Google Groups no longer supports new Usenet posts or subscriptions. Historical content remains viewable.
Dismiss

expressive iteration with macros

66 views
Skip to first unread message

Kaz Kylheku

unread,
Apr 23, 2022, 10:43:47 PM4/23/22
to
$ cppawk '
#include <iter.h>
#include <cons.h>

#define NAME $1
#define UID $3

BEGIN {
FS = ":"
loop (records("/etc/passwd"),
maximizing(max_uid, UID),
argmax(longest_name_uid, UID, length(NAME)),
argmax(longest_name, NAME, length(NAME)),
from(line, 1),
counting(roots, UID == 0),
argmax(longest_name_line, line, length(NAME)),
if (NAME ~ /^r/, collect(start_with_r, NAME)))
; // empty
print "highest observed UID:", max_uid
print "number of superuser aliases:", roots
print "UID with longest name:", longest_name_uid
print "line in file with longest name:", longest_name_line
print "longest name:", longest_name
print "names starting with 'r':", sexp(start_with_r)
}'
highest observed UID: 65534
number of superuser aliases: 1
UID with longest name: 123
line in file with longest name: 43
longest name: gnome-initial-setup
names starting with r: ("root" "rtkit")


--
TXR Programming Language: http://nongnu.org/txr
Cygnal: Cygwin Native Application Library: http://kylheku.com/cygnal

Kpop 2GM

unread,
May 28, 2022, 7:42:57 AM5/28/22
to
so you implemented something resembling the functionality of SQL SELECT statement GROUP BY ?

Kaz Kylheku

unread,
May 28, 2022, 12:43:19 PM5/28/22
to
On 2022-05-28, Kpop 2GM <jason....@gmail.com> wrote:
> so you implemented something resembling the functionality of SQL
> SELECT statement GROUP BY ?

No such thing appears in the example you replied to, so funny you should
mention it; but in fact I have a group_by function in the <array.h>
header, which is still undocumented.

https://www.kylheku.com/cgit/cppawk/tree/cppawk-include/array.h

I don't know SQL, but this is like the group-by function you
find in some dynamic programming languages.

Here is a quick demo. First, a background warmup. Let's write
an uncoditional action which builds a list of cons cell pairs
made from fields $1 and $2, pushing them onto the lst variable:

./cppawk '
#include <cons.h>
#include <array.h>
{ push(cons($1, $2), lst) }
END { print sexp(lst) }'
a 1
a 2
a 3
b 1
a 4
c 2
c 3
[Ctrl-D][Enter]
(("c" . 3) ("c" . 2) ("a" . 4) ("b" . 1) ("a" . 3) ("a" . 2) ("a" . 1))

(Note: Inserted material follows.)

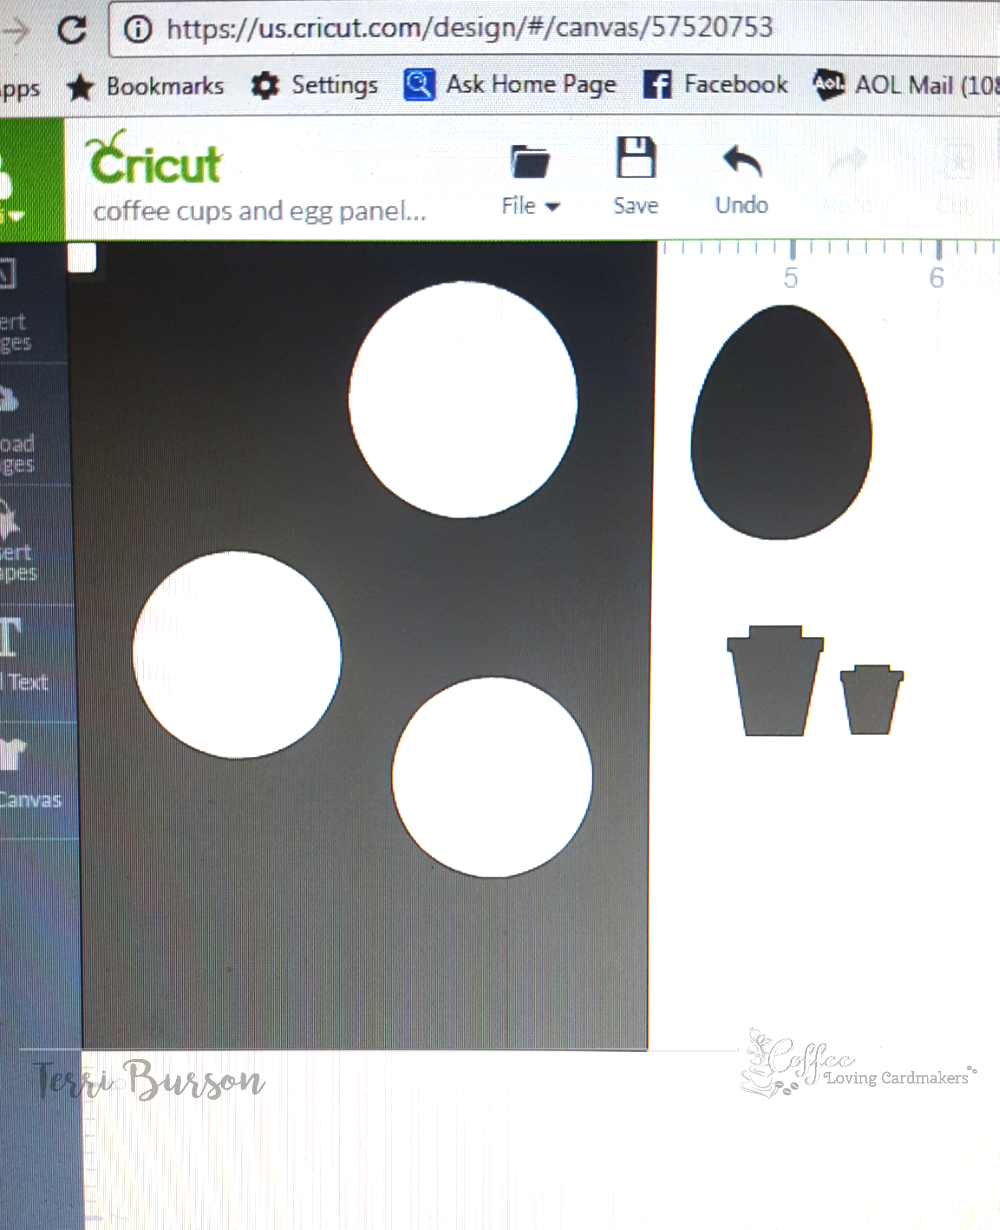
Task: Open the Facebook bookmark
Action: click(716, 85)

OK, now let's introduce group-by:

./cppawk '
#include <cons.h>
#include <array.h>
#include <fun.h>
{ push(cons($1, $2), lst) }
END { group_by(fun(car), lst, arr);
for (i in arr) print i, sexp(arr[i]) }'
a 1
a 2
a 3
b 1
a 4
c 2
c 3
[Ctrl-D][Enter]
a (("a" . 4) ("a" . 3) ("a" . 2) ("a" . 1))
b (("b" . 1))
c (("c" . 3) ("c" . 2))

group_by has populated the array arr with keys a, b, c,
each one tied to a list of those cons pair items which
have that key.

group_by(fun(car), lst, arr) means: for each item x in list,
apply the car function to extract the key k as if by k = car(x).
Then collect the item x into a list that is specific to k.
Each such collected then appears as arr[k] in the array.

Kpop 2GM

unread,
May 28, 2022, 4:36:31 PM5/28/22
to
impressive library indeed. i took a lot at your GIT tree.

I guess i come from a completely different angle in terms off adding on features to awk - i made mine to be

- all still at scripting level,
- make close to zero amount of external calls (other than benchmarking utility - only mawk2 gives me sub-second timestamps, the rest i need to go to gnu-date)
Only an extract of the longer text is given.